Are you serious? You genuinely think that someone would take my post seriously??? Dang... I had no idea people were that dense...
NO chance this is an authentic poster. None. Zilch. And I'm ALWAYS willing to give people the benefit of the doubt.


----------



## Kadastorm (10 June 2011)

Oh sorry tallyho! well i say scrap it and by a new one then


----------



## Marble Arch (10 June 2011)

Winklepoker said:



			carry 2 whips, one in each hand and wear 2 sets of spurs and make sure everything you own says is Whitaker on it otherwise your pony will never ever jump 


If you are not troll shaped, the above was not intended for actual practice 

Click to expand...


----------



## tallyho! (10 June 2011)

Kadastorm said:



			Oh sorry tallyho! well i say scrap it and by a new one then 

Click to expand...

I know, they're two-a penny these days right??


----------



## tallyho! (10 June 2011)

PapaFrita said:



			Are you serious? You genuinely think that someone would take my post seriously??? Dang... I had no idea people were that dense...
NO chance this is an authentic poster. None. Zilch. And I'm ALWAYS willing to give people the benefit of the doubt.
		
Click to expand...

Absolutely!!!!

OMG do you not know who PapaFrita IS??? She is King Advice giver of HHO. No problem too big! I mean she has her own franchise of horse training DVDs and equipment which any HHOer worth their salt owns, subscribes to and follows to the letter with great success. My horses even bake me bread each morning.

Thanks PF 

p.s. when is your new series going to be launched? I can't wait!!!!! Loved your Jubilee Workshop!


----------



## Winklepoker (10 June 2011)

Just give up with this pony and jump the 2yo instead


----------



## Devonshire dumpling (10 June 2011)

PapaFrita said:



			Are you serious? You genuinely think that someone would take my post seriously??? Dang... I had no idea people were that dense...
NO chance this is an authentic poster. None. Zilch. And I'm ALWAYS willing to give people the benefit of the doubt.
		
Click to expand...

No not at all,  of course people will see your responses as sarcasm.....I actually said people might have the same problem as the op and read the posts with interest and look for some helpful advice.  

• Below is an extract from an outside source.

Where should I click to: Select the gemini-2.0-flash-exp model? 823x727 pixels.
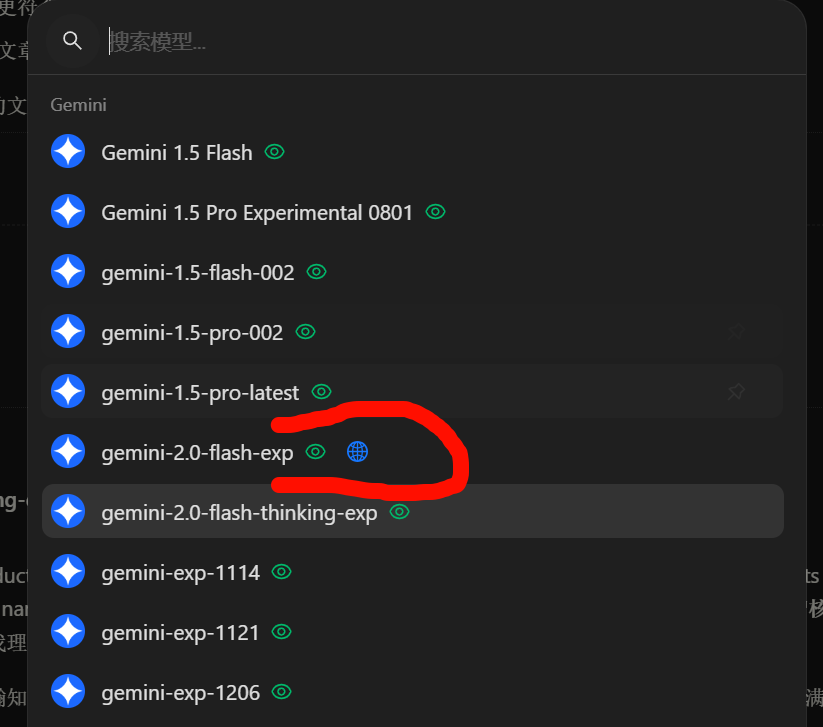coord(412,451)
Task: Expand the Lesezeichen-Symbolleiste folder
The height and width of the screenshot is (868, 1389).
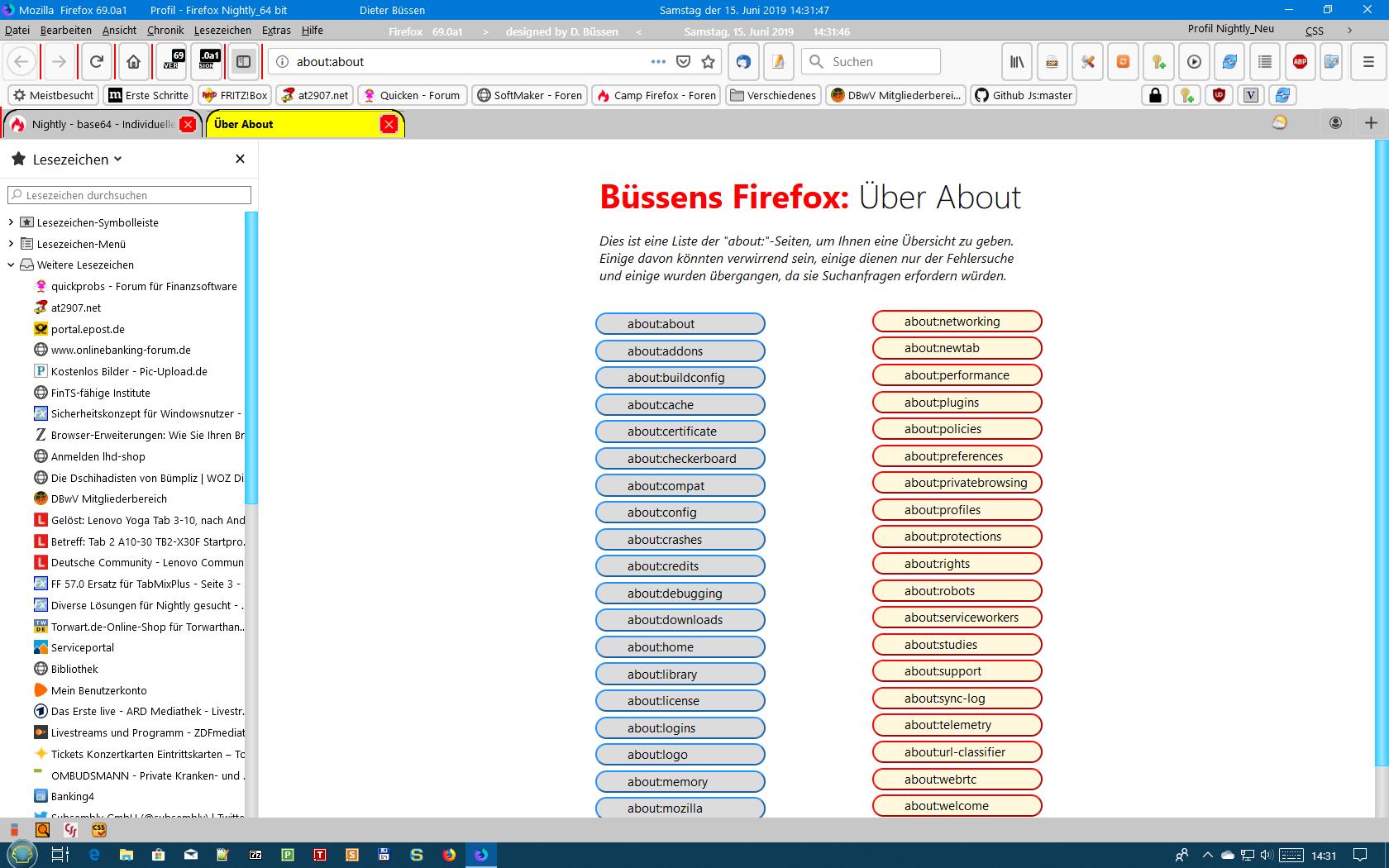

someone wrote   a bucking thread earlier and I read it with interest and gained some knowledge from the answers, just because someone may or may not be a troll, doesnt mean we can't give positive replies.  I think the op sounds like a child not a troll, but hey ho!


----------



## KittyJay (10 June 2011)

Devonshire dumpling said:



			someone wrote   a bucking thread earlier and I read it with interest and gained some knowledge from the answers, just because someone may or may not be a troll, doesnt mean we can't give positive replies.  I think the op sounds like a child not a troll, but hey ho!
		
Click to expand...

I agree DD  enjoyed the same thread as well. Want to feel I can let my guard down and ask a question even if it's a bit numpty and get genuine replies


----------



## VioletStripe (10 June 2011)

I'm not entirely sure where to start on this thread.. xx


----------



## tallyho! (10 June 2011)

Now come one ladies, we did provide constructive advice if you read the thread... however, we just got numpty questions back - now, tell me if you will, at which point do you snigger a bit to yourself and realise it's a friday freebie? And then join and a laugh aswell...


----------



## tallyho! (10 June 2011)

VioletStripe said:



			I'm not entirely sure where to start on this thread.. xx
		
Click to expand...

From the top...??? Depends if you're left or right handed though.


----------



## VioletStripe (10 June 2011)

tallyho! said:



			From the top...??? Depends if you're left or right handed though.
		
Click to expand...

 See, silly me, I was reading it from end to beginning, upside down.


----------



## tallyho! (10 June 2011)

VioletStripe said:



 See, silly me, I was reading it from end to beginning, upside down.
		
Click to expand...

Glad to be of service... always here to help  

See, I like to do that with my mags, cut out the expensive handbag adverts at the beginning 'cause I know I can't have them!


----------



## Devonshire dumpling (10 June 2011)

tallyho! said:



			Now come one ladies, we did provide constructive advice if you read the thread... however, we just got numpty questions back - now, tell me if you will, at which point do you snigger a bit to yourself and realise it's a friday freebie? And then join and a laugh aswell...
		
Click to expand...

Not once lol..... it was screaming kid to me, kids do come across dumb, my 10 yr old would talk like that on a thread and probably call the 5 yr old a 2 yr old.. dunno, it just didn't ring troll to me?


----------



## Cuppatea (10 June 2011)

C.C.T said:



			yes he bucks n rears n bombs off n throws his head about n omly once
		
Click to expand...

Its not a troll! Its a gnome!!!!!!! its even leaving us hints!!!!


----------



## tallyho! (10 June 2011)

cuppatea said:





Its not a troll! Its a gnome!!!!!!! its even leaving us hints!!!!
		
Click to expand...

ROLFHO!!! Genius


----------



## tallyho! (10 June 2011)

Devonshire dumpling said:



			Not once lol..... it was screaming kid to me, kids do come across dumb, my 10 yr old would talk like that on a thread and probably call the 5 yr old a 2 yr old.. dunno, it just didn't ring troll to me?
		
Click to expand...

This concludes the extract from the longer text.